Las noches en casa eran divertidas, no eran convencionales. El “team”[1] siempre tenía planes. A mamá le gustaba mucho la música, cosa que supo trasmitirnos y muy bien. Cuando todo el mundo se iba a la cama, ella sacaba discos y casettes, nos poníamos a bailar y cantar. Desde los valses de Strauss hasta Sui Generis, desde Queen a Los redonditos de Ricota. El repertorio era amplio. A mamá le gustaba cantar, y lo hacía bien, lástima que no todos la escucharon. Yo siempre le decía que me aturdía, y ella se jactaba de que era porque tenía una voz fuerte,  que no necesitaba micrófono. En sus últimos días casi no se escuchaba. A veces me escucho dando clases, yo también soy profe, y la  escucho en mí, aunque su voz era mucho más fuerte, la mía no tanto.
Cuando terminaba el karaoke, nos contaba historias de su niñez y adolescencia. Algunas historias eran recurrentes. Siempre me contaba como había conocido a su mejor amiga:

Graciela es la madrina de Juan. Mamá la conoció los primeros días de escuela, creo que de primer grado. Estaban en el patio y nadie quería darle la mano porque tenía verrugas, pero a mamá no le importo. Le dio la mano y no se la soltó nunca más.
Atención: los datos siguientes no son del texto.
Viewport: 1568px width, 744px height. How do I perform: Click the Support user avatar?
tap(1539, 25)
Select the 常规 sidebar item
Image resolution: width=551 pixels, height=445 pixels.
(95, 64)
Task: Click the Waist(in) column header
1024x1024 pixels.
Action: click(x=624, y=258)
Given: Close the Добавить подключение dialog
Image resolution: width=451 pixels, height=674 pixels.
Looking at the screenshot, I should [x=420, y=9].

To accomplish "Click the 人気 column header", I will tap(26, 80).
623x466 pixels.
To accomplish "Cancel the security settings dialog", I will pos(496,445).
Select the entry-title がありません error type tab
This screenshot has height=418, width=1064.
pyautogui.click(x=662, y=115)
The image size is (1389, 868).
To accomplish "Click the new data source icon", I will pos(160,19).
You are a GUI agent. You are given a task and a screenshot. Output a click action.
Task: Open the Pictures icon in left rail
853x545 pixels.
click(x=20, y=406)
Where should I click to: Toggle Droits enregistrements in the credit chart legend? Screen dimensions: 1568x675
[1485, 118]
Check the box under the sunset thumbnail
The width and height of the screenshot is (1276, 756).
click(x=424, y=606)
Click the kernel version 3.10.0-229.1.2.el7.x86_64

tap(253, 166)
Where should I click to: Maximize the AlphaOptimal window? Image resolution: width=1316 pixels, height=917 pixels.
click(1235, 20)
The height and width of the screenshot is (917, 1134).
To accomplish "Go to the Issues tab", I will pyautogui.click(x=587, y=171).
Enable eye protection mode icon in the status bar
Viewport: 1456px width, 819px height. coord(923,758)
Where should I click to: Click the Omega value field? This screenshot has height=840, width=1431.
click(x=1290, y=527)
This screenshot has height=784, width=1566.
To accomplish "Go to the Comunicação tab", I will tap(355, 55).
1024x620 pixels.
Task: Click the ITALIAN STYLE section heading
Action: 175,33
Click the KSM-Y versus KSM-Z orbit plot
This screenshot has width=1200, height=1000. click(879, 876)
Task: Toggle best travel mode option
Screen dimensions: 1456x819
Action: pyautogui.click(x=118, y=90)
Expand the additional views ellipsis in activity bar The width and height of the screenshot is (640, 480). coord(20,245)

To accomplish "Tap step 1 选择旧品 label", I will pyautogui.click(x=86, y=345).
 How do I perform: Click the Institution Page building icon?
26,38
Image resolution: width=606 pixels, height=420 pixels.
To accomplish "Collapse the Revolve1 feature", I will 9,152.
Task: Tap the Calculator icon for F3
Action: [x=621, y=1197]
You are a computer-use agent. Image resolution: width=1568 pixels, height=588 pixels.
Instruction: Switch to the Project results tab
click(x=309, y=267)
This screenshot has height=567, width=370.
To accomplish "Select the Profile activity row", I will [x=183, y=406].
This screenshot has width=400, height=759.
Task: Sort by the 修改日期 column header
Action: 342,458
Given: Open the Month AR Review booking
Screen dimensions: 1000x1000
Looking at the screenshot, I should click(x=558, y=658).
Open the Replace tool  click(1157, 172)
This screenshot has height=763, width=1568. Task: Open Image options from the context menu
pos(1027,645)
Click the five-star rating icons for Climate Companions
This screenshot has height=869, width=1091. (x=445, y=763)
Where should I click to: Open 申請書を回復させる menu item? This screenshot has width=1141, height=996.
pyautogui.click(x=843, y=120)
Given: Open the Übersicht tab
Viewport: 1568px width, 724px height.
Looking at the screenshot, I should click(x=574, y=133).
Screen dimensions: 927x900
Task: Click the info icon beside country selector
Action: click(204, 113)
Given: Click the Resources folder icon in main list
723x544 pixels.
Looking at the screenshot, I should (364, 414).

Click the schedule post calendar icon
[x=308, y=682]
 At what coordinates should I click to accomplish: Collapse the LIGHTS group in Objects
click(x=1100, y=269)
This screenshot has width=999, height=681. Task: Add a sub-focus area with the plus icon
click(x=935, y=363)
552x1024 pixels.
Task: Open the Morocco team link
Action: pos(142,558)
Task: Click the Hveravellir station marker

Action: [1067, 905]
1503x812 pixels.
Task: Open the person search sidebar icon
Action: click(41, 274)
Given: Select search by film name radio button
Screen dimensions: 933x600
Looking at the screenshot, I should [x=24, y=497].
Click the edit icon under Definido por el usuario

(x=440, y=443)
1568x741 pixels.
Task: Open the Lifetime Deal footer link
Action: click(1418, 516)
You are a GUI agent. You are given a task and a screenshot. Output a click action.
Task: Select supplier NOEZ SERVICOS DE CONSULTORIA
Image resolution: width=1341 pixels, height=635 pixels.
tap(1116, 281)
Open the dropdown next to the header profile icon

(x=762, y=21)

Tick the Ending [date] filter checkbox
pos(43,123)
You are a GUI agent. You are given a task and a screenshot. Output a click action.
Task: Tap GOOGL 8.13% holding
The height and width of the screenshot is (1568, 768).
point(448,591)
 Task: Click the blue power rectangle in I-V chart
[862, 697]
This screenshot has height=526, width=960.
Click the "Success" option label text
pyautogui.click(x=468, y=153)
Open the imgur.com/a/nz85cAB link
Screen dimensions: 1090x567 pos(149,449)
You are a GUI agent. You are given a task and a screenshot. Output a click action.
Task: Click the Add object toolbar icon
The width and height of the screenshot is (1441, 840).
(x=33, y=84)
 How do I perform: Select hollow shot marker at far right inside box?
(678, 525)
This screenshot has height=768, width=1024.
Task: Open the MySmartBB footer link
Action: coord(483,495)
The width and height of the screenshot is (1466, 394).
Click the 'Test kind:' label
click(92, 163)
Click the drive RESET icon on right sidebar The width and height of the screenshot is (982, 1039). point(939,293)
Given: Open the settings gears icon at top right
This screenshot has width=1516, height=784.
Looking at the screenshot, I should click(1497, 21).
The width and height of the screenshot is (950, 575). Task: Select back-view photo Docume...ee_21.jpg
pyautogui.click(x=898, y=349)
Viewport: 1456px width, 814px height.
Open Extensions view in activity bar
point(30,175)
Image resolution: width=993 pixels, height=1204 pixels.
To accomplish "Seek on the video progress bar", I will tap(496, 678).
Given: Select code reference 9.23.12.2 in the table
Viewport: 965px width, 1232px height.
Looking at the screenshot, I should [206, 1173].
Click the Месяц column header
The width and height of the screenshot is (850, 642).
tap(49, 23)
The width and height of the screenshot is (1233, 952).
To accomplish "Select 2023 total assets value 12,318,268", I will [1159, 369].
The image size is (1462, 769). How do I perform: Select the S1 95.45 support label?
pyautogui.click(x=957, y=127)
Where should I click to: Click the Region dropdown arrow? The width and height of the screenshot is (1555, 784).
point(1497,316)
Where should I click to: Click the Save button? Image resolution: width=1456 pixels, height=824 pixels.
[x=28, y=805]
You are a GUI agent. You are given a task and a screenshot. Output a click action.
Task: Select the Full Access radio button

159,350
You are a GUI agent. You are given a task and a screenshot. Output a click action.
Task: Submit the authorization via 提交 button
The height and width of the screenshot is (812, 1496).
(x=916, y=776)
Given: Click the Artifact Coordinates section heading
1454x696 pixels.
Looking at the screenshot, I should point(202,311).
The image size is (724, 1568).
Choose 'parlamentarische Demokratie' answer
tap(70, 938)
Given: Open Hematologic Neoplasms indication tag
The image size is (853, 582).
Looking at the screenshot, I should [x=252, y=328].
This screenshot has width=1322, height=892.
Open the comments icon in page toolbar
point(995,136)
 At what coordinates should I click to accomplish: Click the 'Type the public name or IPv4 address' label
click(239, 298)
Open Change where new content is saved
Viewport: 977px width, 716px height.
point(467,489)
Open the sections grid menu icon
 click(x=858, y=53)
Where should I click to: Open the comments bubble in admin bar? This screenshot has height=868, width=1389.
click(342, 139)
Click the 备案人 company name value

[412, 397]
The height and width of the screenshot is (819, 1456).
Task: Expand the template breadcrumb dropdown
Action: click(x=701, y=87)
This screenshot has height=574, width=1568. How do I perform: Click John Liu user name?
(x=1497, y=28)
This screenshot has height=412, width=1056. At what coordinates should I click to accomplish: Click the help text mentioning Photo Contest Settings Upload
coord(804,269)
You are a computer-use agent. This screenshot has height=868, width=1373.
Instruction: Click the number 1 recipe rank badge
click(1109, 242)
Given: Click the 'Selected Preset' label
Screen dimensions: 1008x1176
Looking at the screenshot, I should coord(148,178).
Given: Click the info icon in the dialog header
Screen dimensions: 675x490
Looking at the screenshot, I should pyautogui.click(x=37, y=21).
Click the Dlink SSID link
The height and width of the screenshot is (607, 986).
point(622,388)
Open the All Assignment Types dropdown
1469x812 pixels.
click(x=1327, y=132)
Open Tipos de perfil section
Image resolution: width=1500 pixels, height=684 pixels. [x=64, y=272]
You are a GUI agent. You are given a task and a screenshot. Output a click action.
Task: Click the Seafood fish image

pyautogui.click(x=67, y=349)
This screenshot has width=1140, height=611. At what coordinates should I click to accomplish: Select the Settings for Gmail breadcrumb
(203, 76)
También nos contaba de sus novios, de cómo el primero había sido un vecino de enfrente con el que salían a dar vueltas en bicicleta, pero al que jamás le dio ni un beso. El segundo fue Armando, a ese si lo presento formalmente, era mecánico y le gustaba correr picadas con los autos. Creo que parte del talento que mama tenía para manejar se lo debía a él. Este pibe era algo así como un sex simbol del momento, si mal o recuerdo mama se cansó y "lo pateo" por mujeriego.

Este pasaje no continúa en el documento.